Conclusion : Les marquages territoriaux comme matrice des trajectoires socio-résidentielles

Si l’ensemble de la production de logements spécifiques apparaît comme une réponse aux nécessités de la rénovation urbaine de reloger les populations, le caractère philanthropique de ces logements si souvent mis en avant laisse poindre leur véritable nature, celle d’un instrument d’aménagement de la ville dont la mobilisation est à chaque fois le résultat d’un compromis entre les impératifs du développement urbain et les enjeux socio-politiques de la gestion des populations spécifiques.

En effet, les pouvoirs publics appréhendent désormais le logement des populations démunies non pas en soi mais dans la problématique de la lutte contre l’habitat insalubre et le développement urbain qui est la leur et proposent, au cas par cas, des solutions particulières. La problématique de ce logement spécifique émerge donc des réflexions et propositions entreprises dans ce cadre qui sont, à la différence du traitement subjectiviste et expérimental jusque-là réservé à ces populations, fondées sur l’analyse et l’estimation des besoins réels. La réponse des pouvoirs publics s’est traduite dans une panoplie d’outils réglementaires qui, inscrits dans la législation générale du logement social ou à sa marge, se sont révélés plus ou moins discriminants dans leurs effets.

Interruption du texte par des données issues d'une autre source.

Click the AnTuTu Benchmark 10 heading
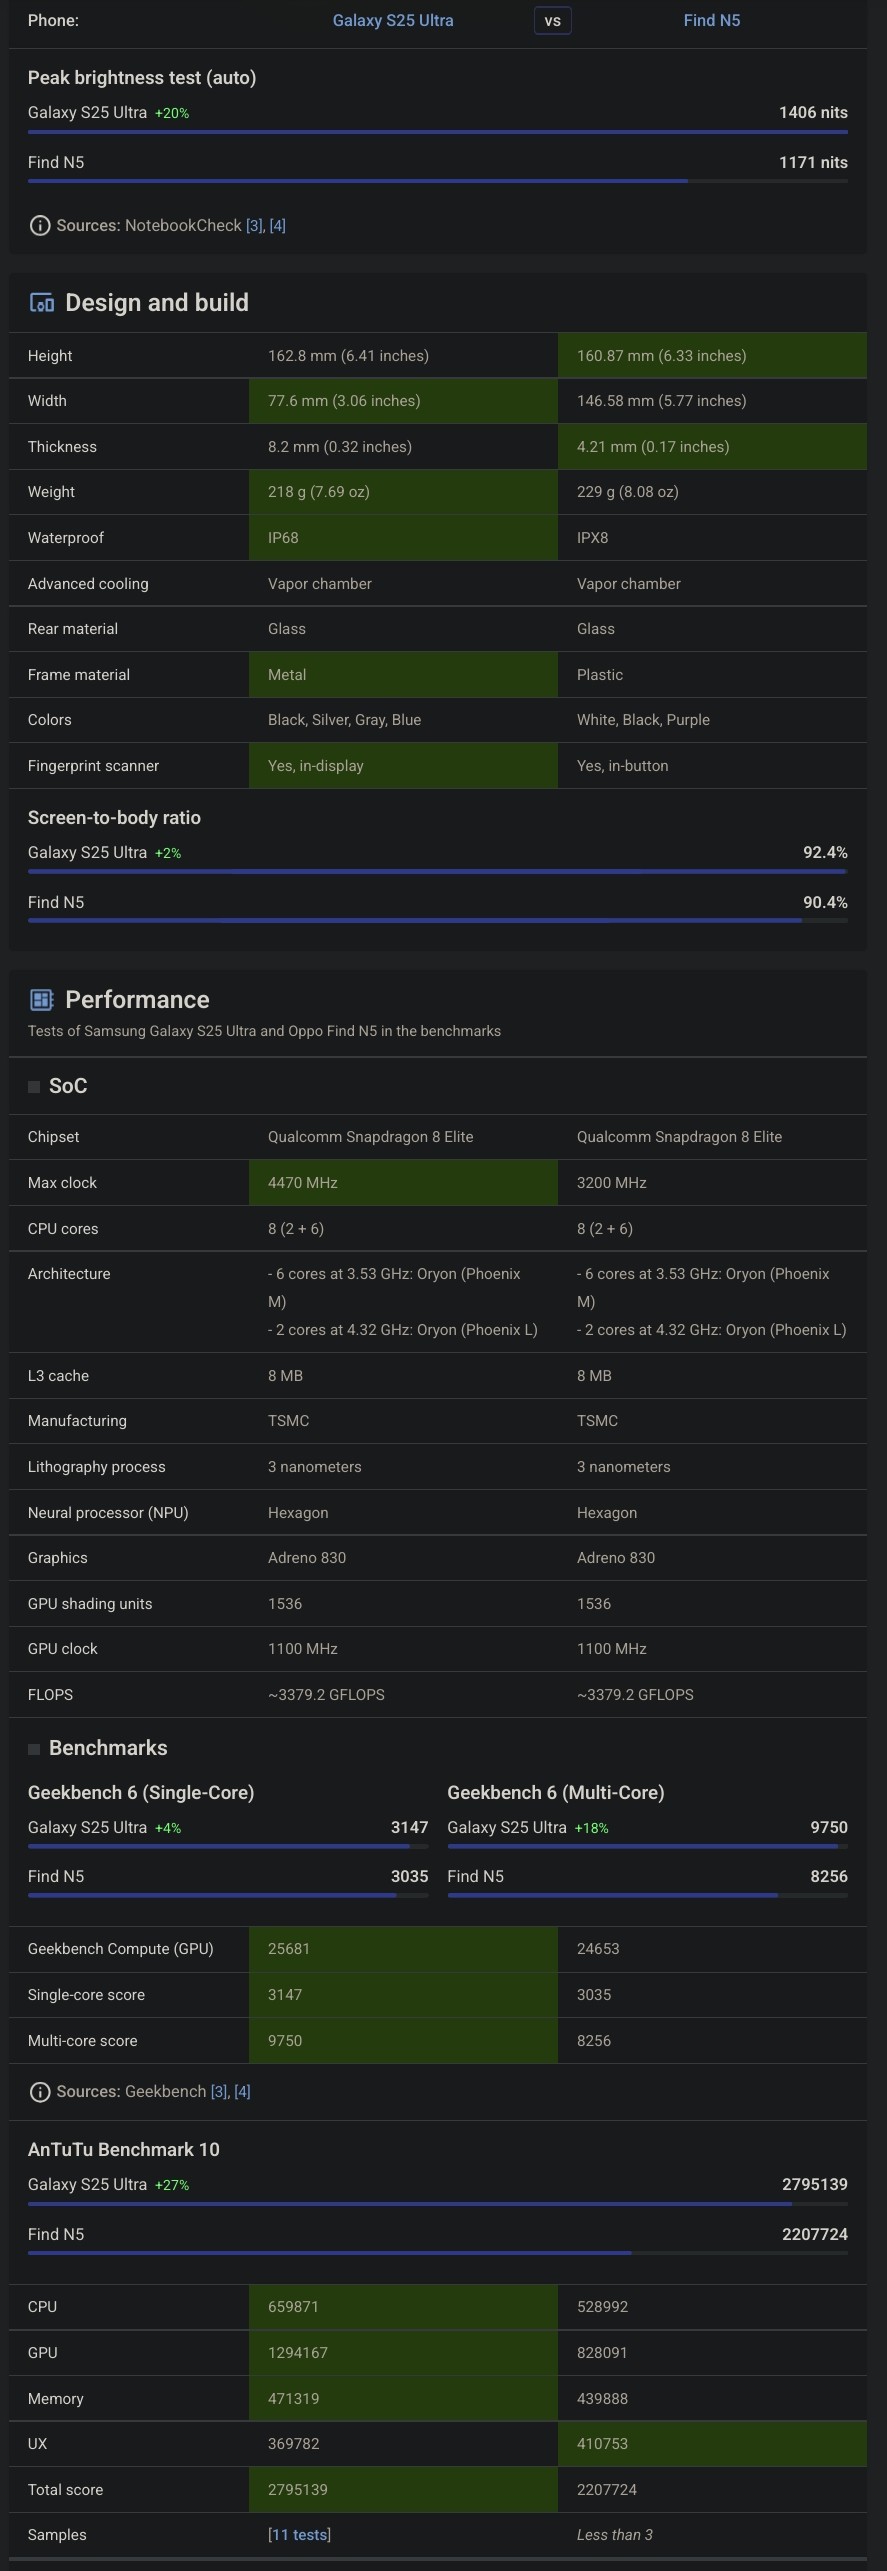pyautogui.click(x=124, y=2150)
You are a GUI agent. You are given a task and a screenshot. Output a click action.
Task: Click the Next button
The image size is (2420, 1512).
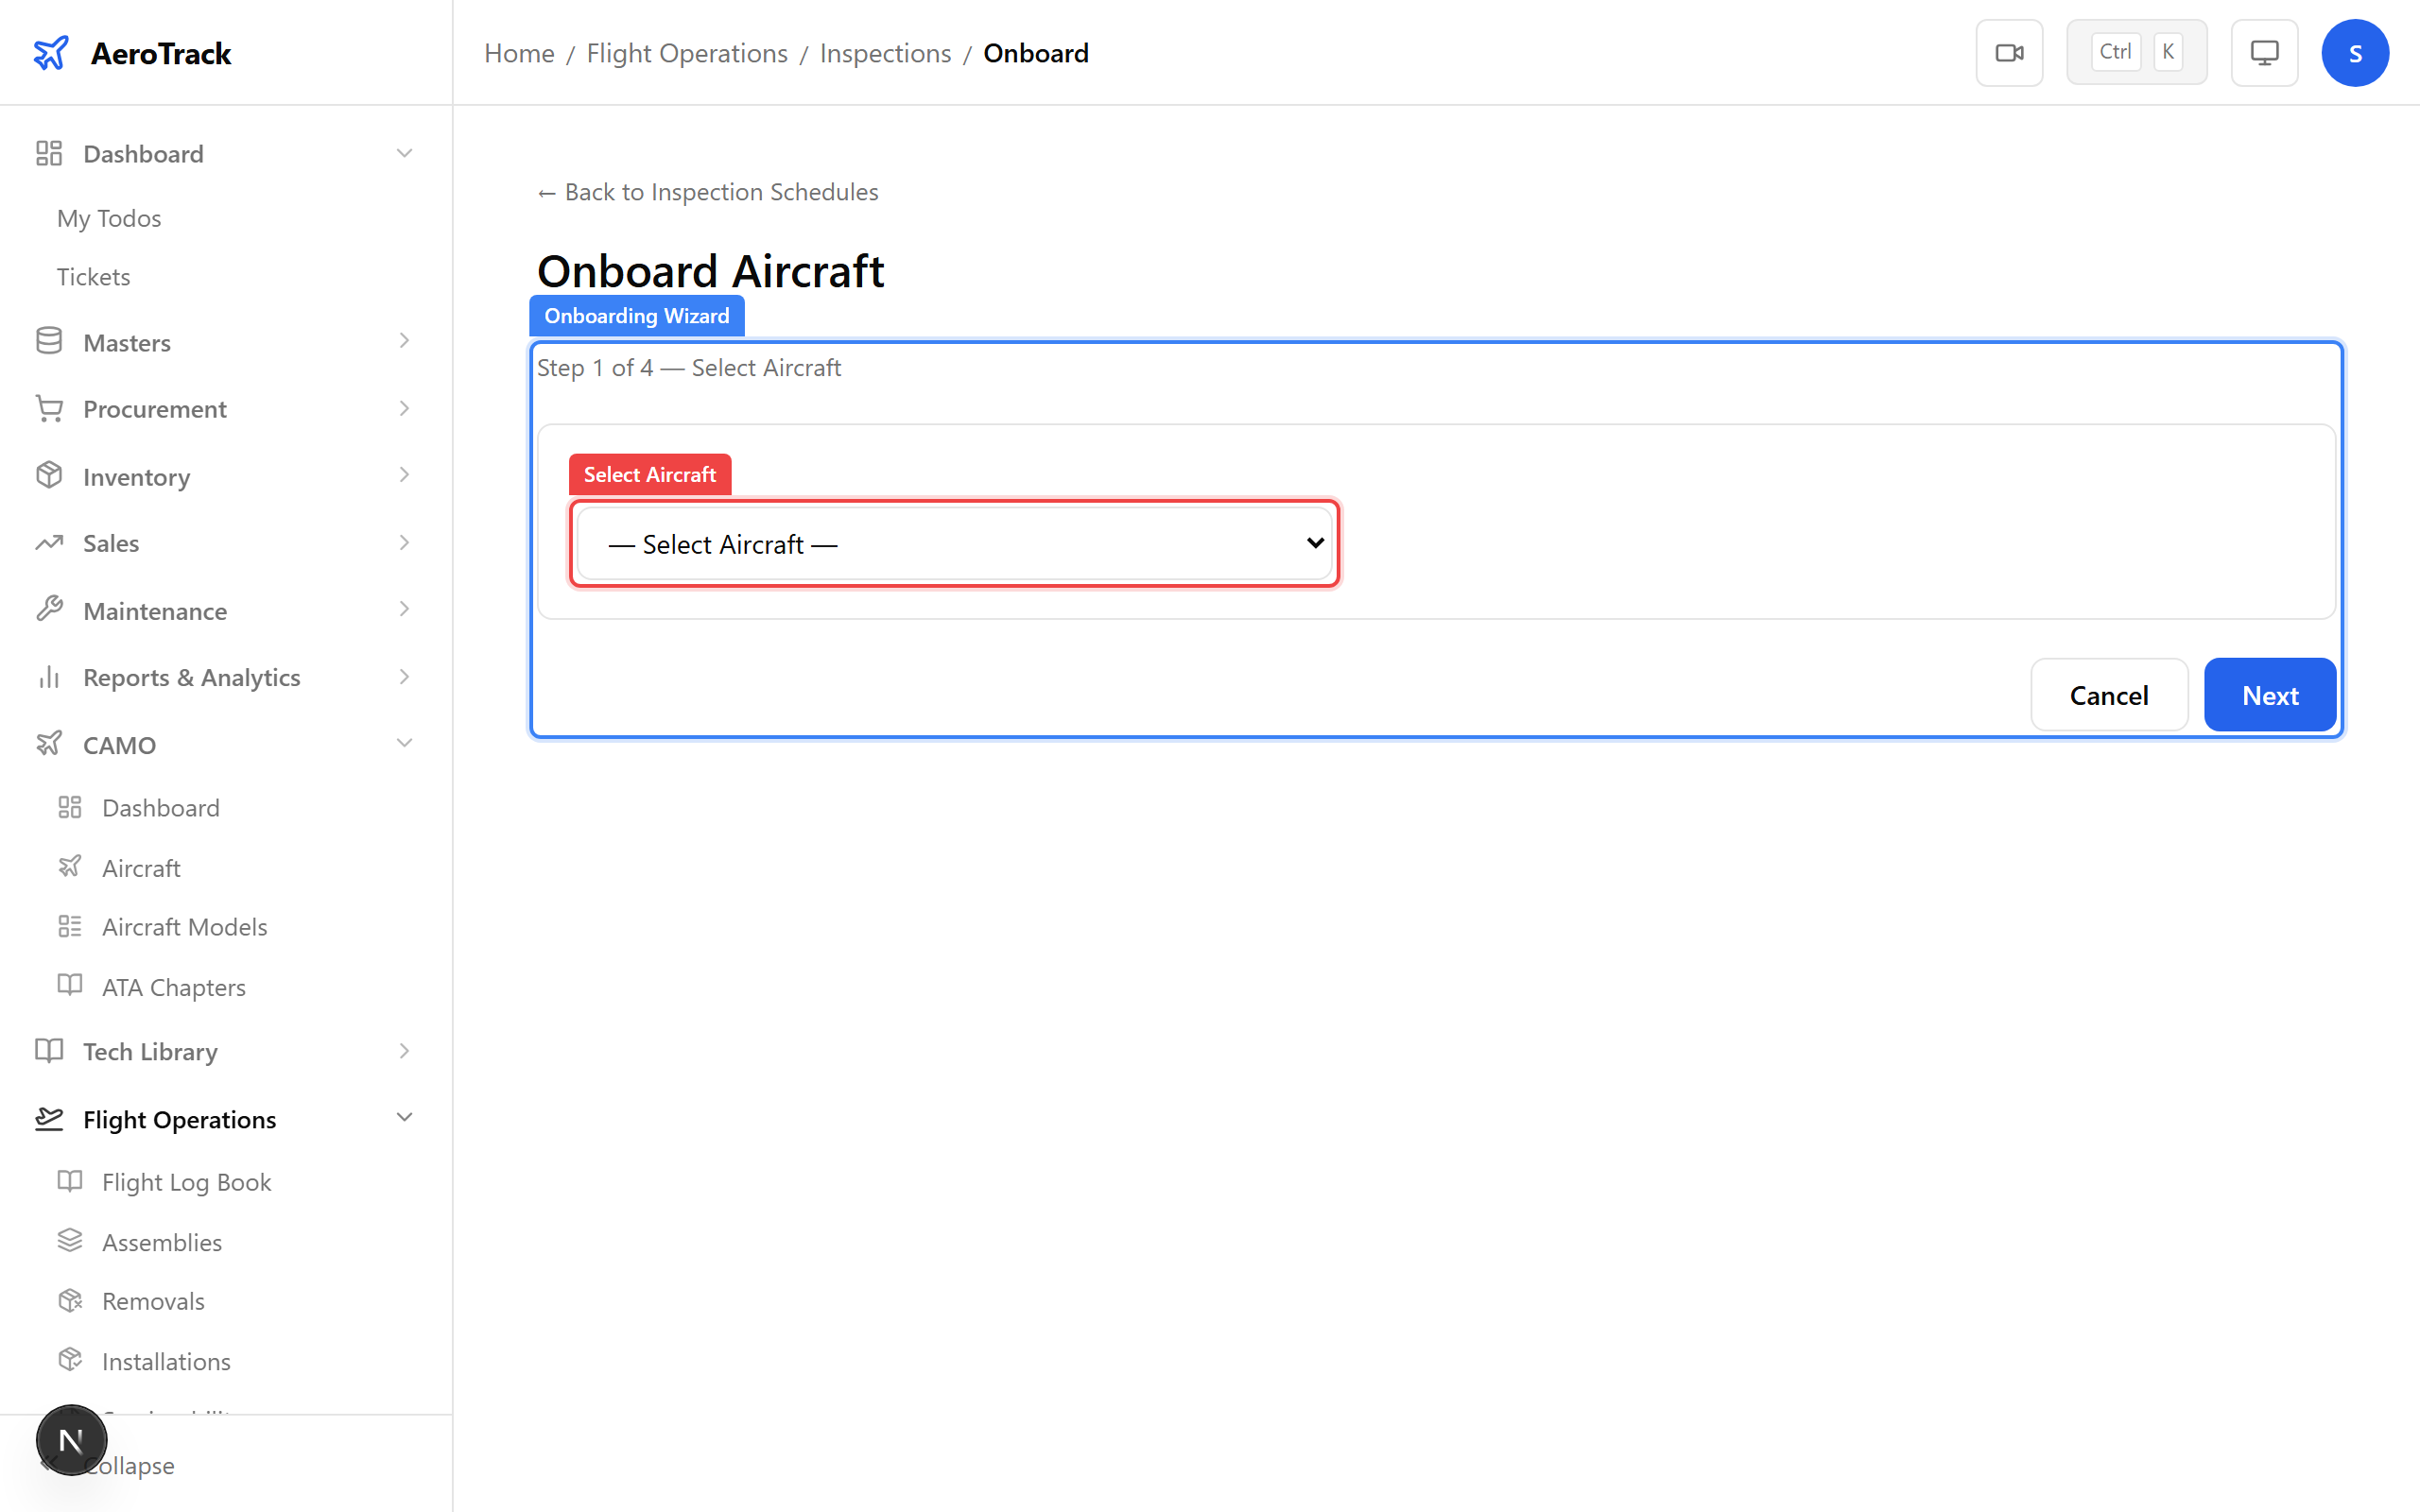point(2269,694)
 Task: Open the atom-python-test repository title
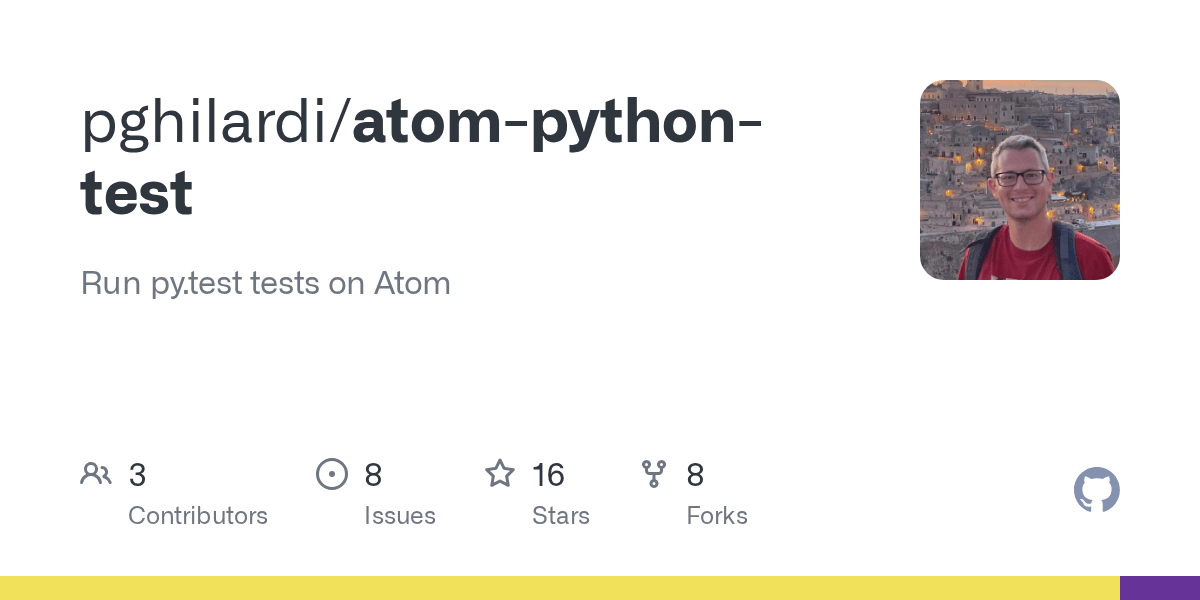click(x=421, y=157)
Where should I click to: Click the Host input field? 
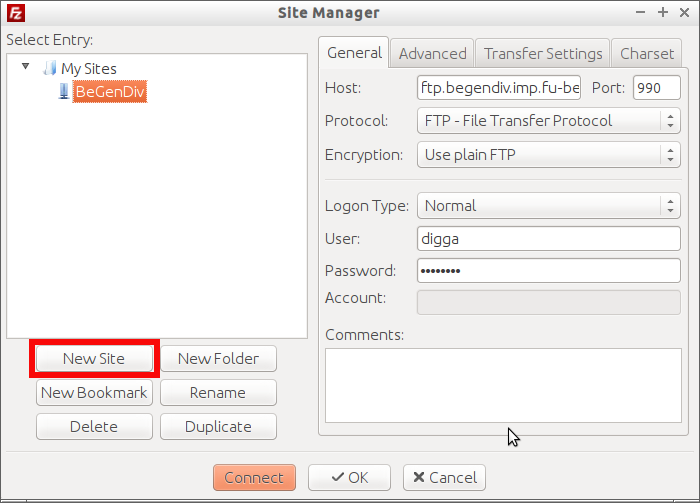[x=499, y=88]
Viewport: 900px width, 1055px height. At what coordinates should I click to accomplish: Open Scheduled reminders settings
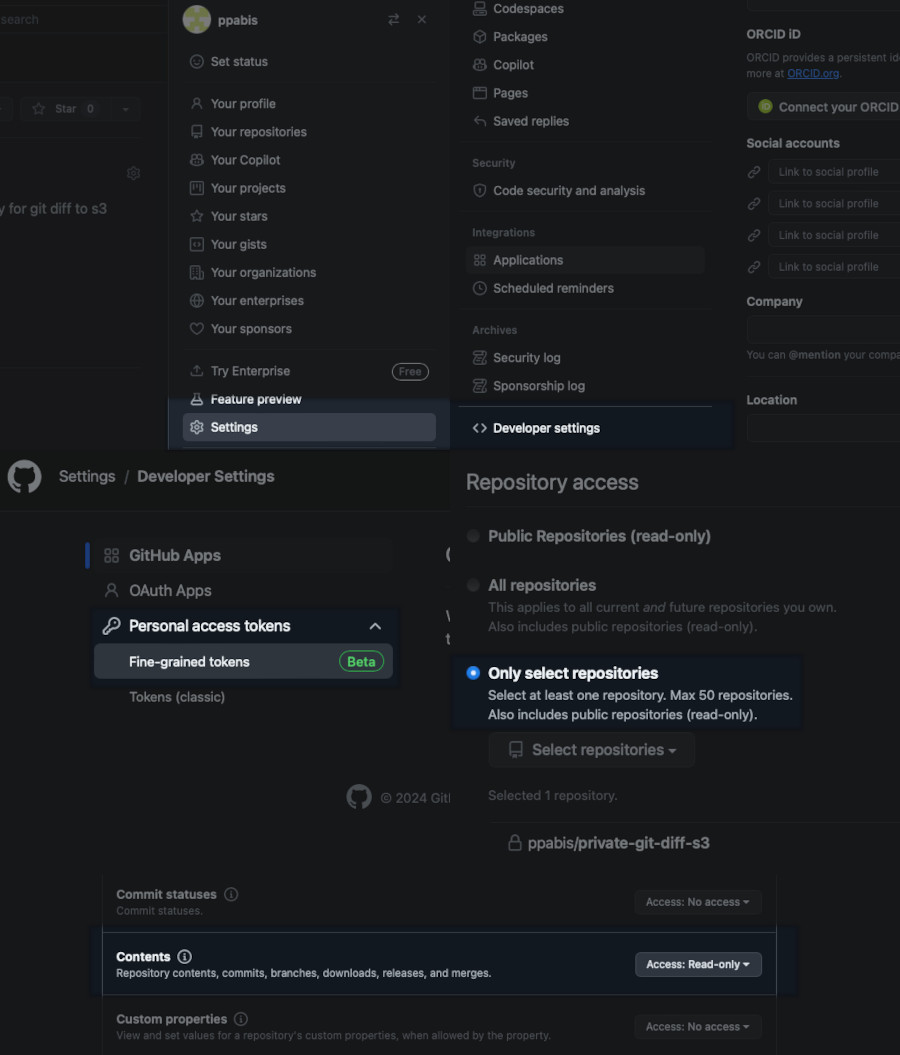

La mise en oeuvre des mesures en faveur de ces populations a eu pour principal résultat de proposer des formes institutionnelles de logement qui reproduisent le même schéma de précarité que les formes traditionnelles, en y rajoutant de fait une plus forte visibilisation sociale, politique et institutionnelle par une inscription explicite dans la logique de division sociale de l’espace urbain.

A l’intérieur de la politique globale du logement, ce volet logement spécifique reste difficile voire impossible à quantifier. Quantitativement peu important, il ne résume pas la totalité de la situation des populations qui trouvent également et même principalement dans les segments les plus dévalorisés du parc un mode d’accès au logement à leur portée. En apportant de manière ponctuelle et à petite échelle un mode d’accueil des populations évincées, l’offre ainsi développée a constitué, par sa diversité même, une soupape autant qu’un moyen de relogement, jouant ainsi un rôle important dans la conduite des opérations de développement urbain notamment en lien avec la procédure de rénovation. A ce titre, elle subsume la posture sinon le projet des pouvoirs publics locaux lorsque ceux-ci ont été mis en demeure de répondre à cette exigence particulière de traiter le problème du logement des plus démunis. Malgré cette injonction, la posture des pouvoirs publics n’a pas été réellement formalisée dans une politique substantielle et ne transparaît véritablement qu’en négatif de leur activisme à rénover et à remodeler l’image d’un territoire dont les populations démunies restent le mistigri.